Cities are constantly changing to adapt to new societal and environmental challenges. Understanding their evolution is thus essential to make informed decisions about their future. To capture these changes, cities are increasingly offering digital 3D snapshots of their territory over time. However, existing tools to visualise these data typically represent the city at a specific point in time, limiting a comprehensive analysis of its evolution. In this paper, we propose a new method for simultaneously visualising different versions of the city in a 3D space. We integrate the different versions of the city along a new way of 3D timeline that can take different shapes depending on the needs of the user and the dataset being visualised. We propose four different shapes of timelines and three ways to place the versions along it. Our method places the versions such that there is no visual overlap for the user by varying the parameters of the timelines, and offer options to ease the understanding of the scene by changing the orientation or scale of the versions. We evaluate our method on different datasets to demonstrate the advantages and limitations of the different shapes of timeline and provide recommendations so as to which shape to chose.
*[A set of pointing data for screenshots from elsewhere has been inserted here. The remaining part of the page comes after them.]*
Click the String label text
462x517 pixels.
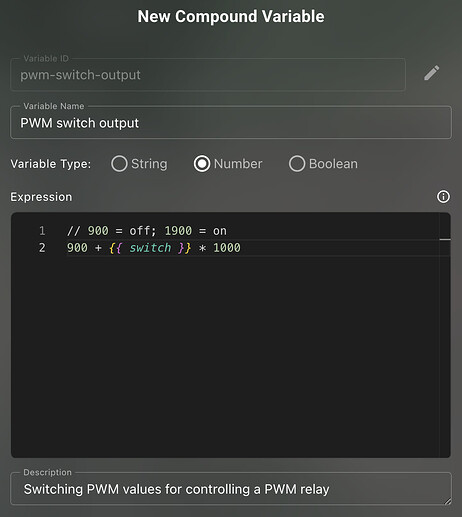coord(149,164)
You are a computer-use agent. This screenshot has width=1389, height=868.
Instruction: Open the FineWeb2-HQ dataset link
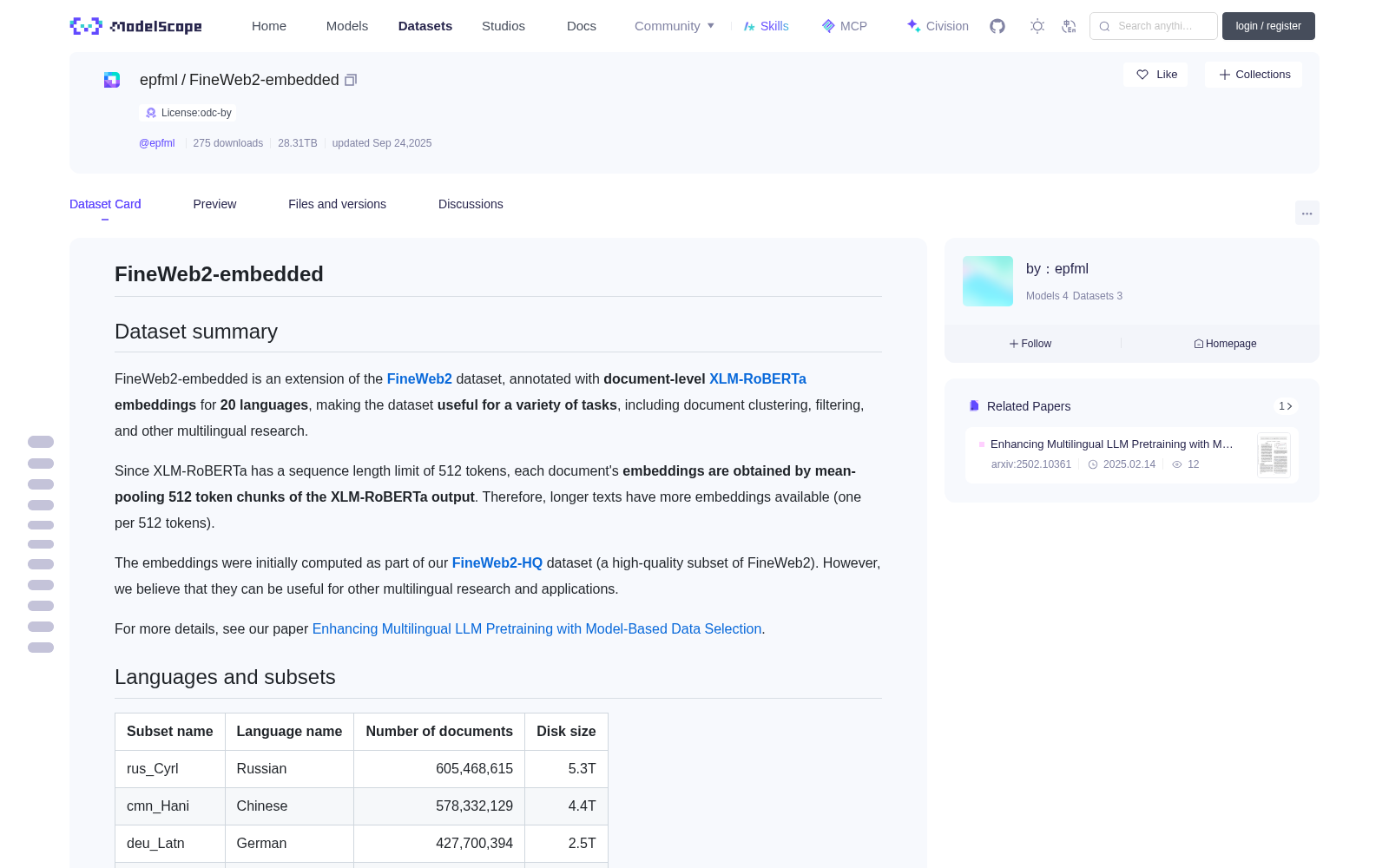point(497,562)
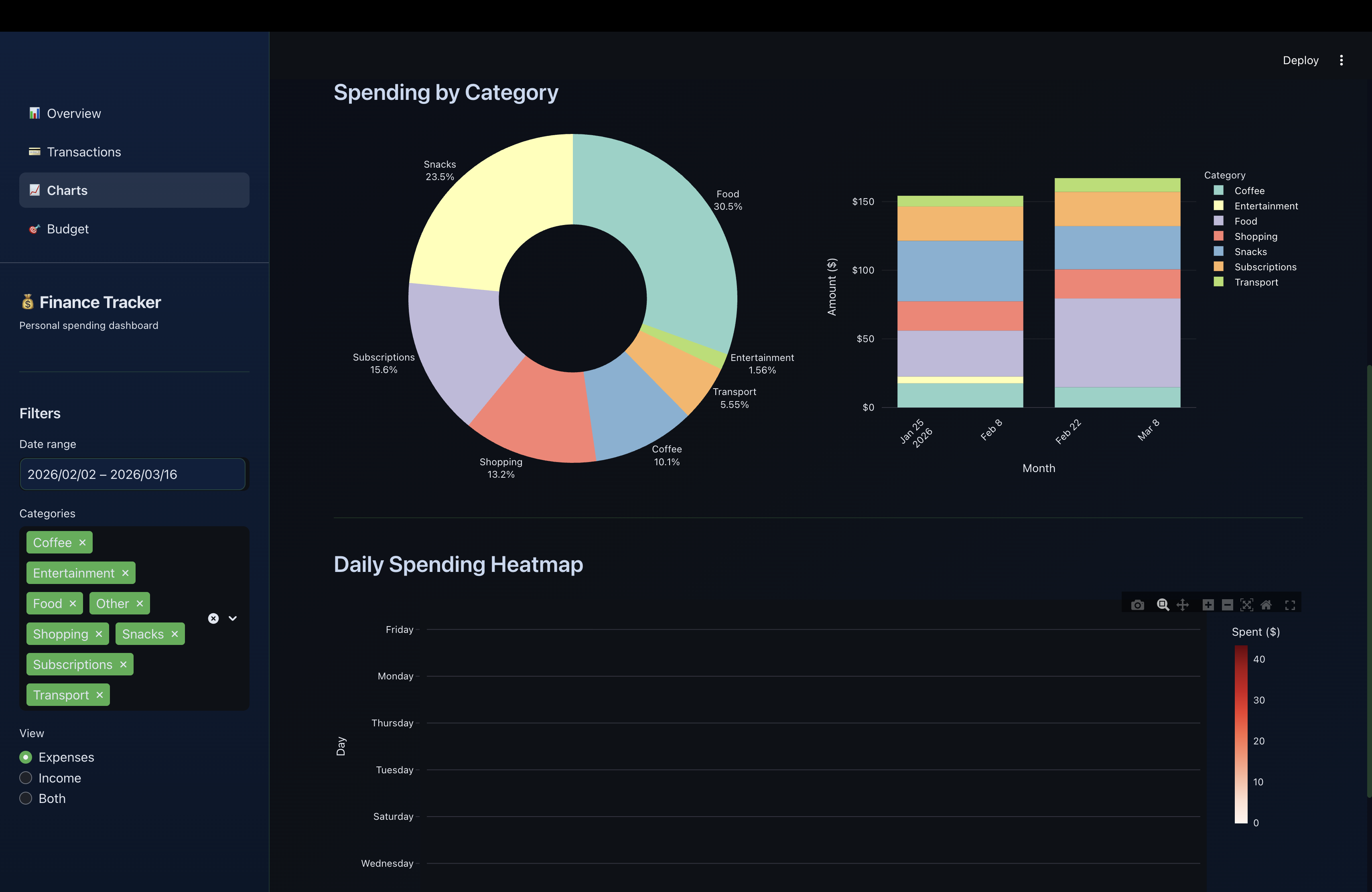Click the date range field
Screen dimensions: 1372x892
pyautogui.click(x=133, y=474)
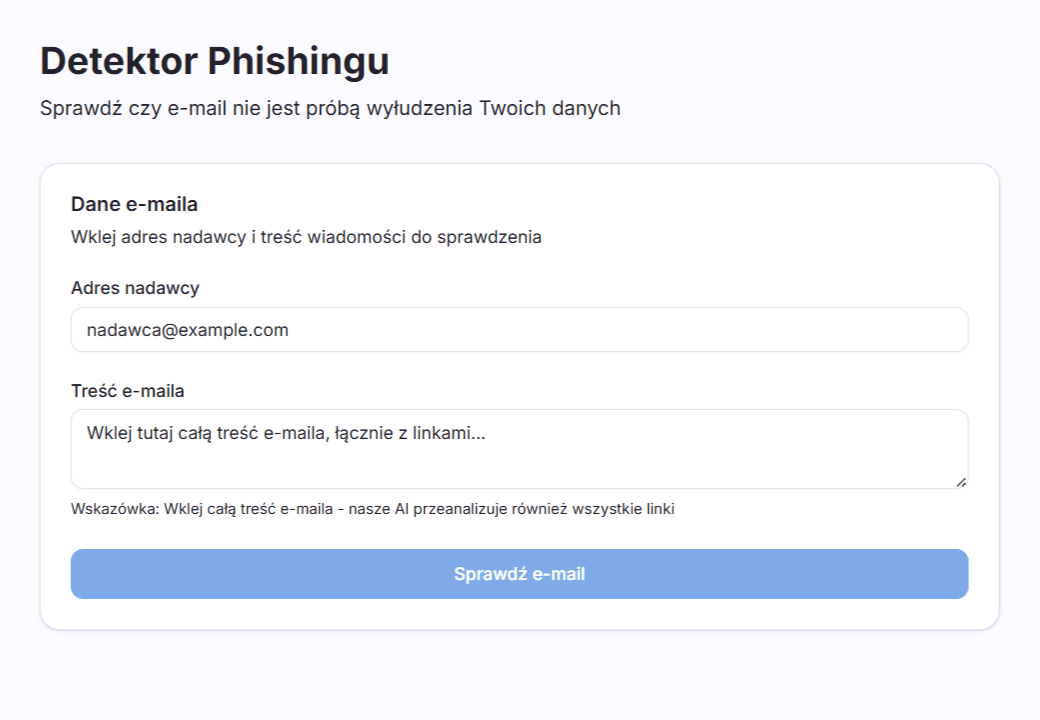
Task: Click the "Dane e-maila" card title
Action: click(x=134, y=204)
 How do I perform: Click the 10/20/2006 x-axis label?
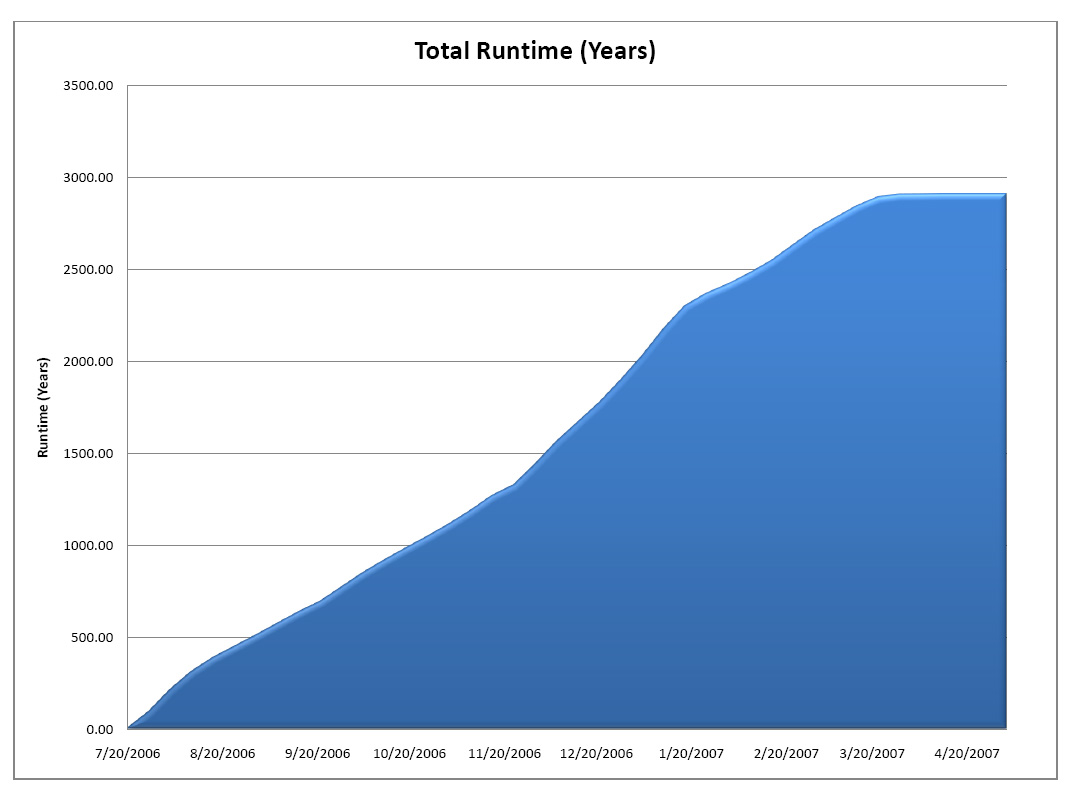tap(409, 753)
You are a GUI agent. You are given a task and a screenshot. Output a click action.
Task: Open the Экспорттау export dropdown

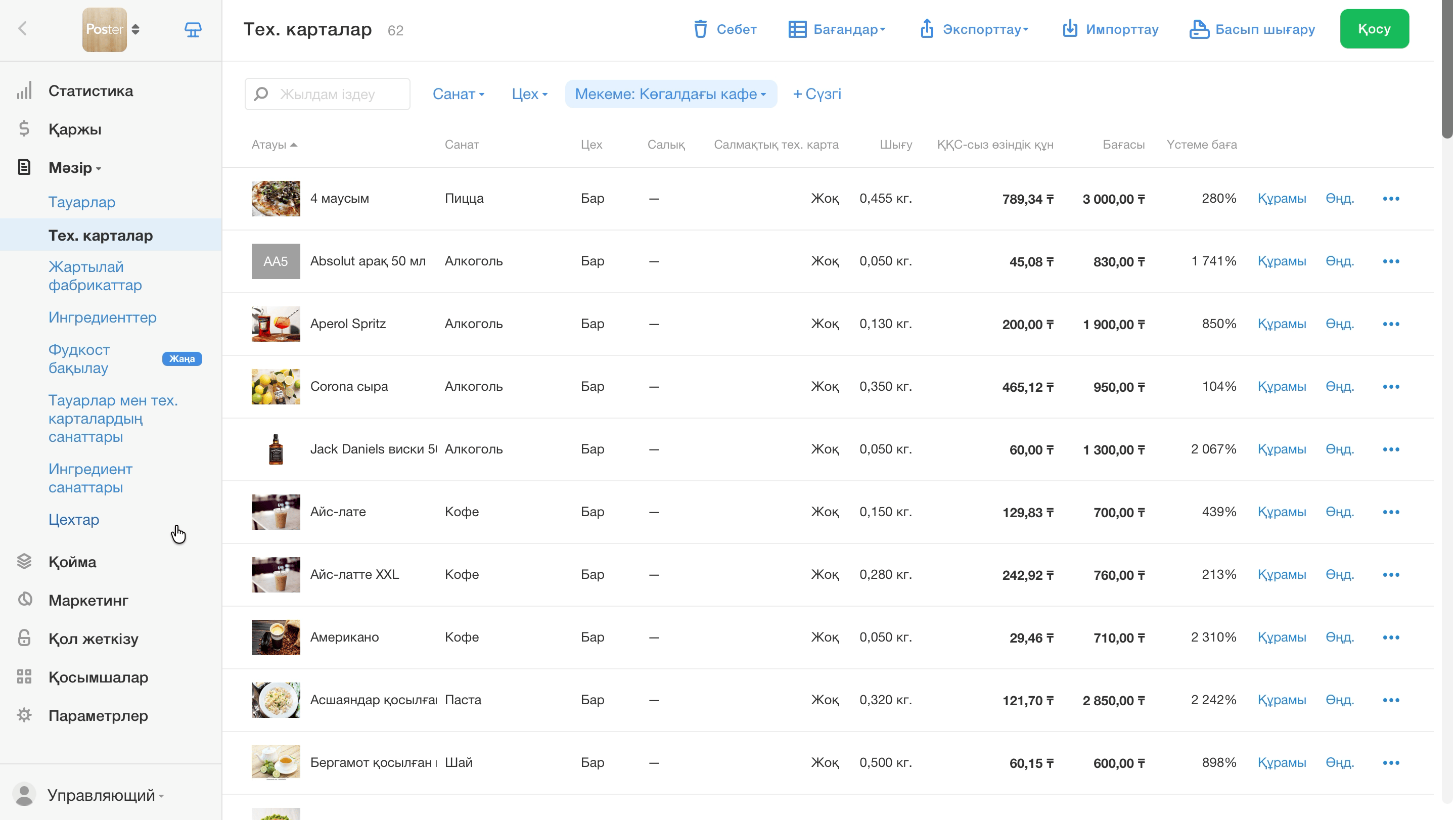[973, 29]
城市在不断变化,以适应新的社会和环境挑战。因此,要对城市的未来做出明智的决策,了解城市的发展变化至关重要。为了捕捉这些变化,越来越多的城市开始提供其领土随时间变化的数字三维快照。然而,现有的可视化这些数据的工具通常代表城市在特定时间点的情况,从而限制了对其演变的全面分析。在本文中,我们提出了一种在三维空间中同时可视化不同版本城市的新方法。我们通过一种新的三维时间轴方式将不同版本的城市整合在一起,这种时间轴可以根据用户的需求和可视化数据集的不同而呈现出不同的形状。我们提出了四种不同形状的时间轴和三种沿时间轴放置版本的方法。我们的方法通过改变时间轴的参数来放置版本,从而避免用户视觉上的重叠,并通过改变版本的方向或比例来提供便于理解场景的选项。我们在不同的数据集上对我们的方法进行了评估,以展示不同形状时间线的优势和局限性,并就选择哪种形状的时间线提出建议。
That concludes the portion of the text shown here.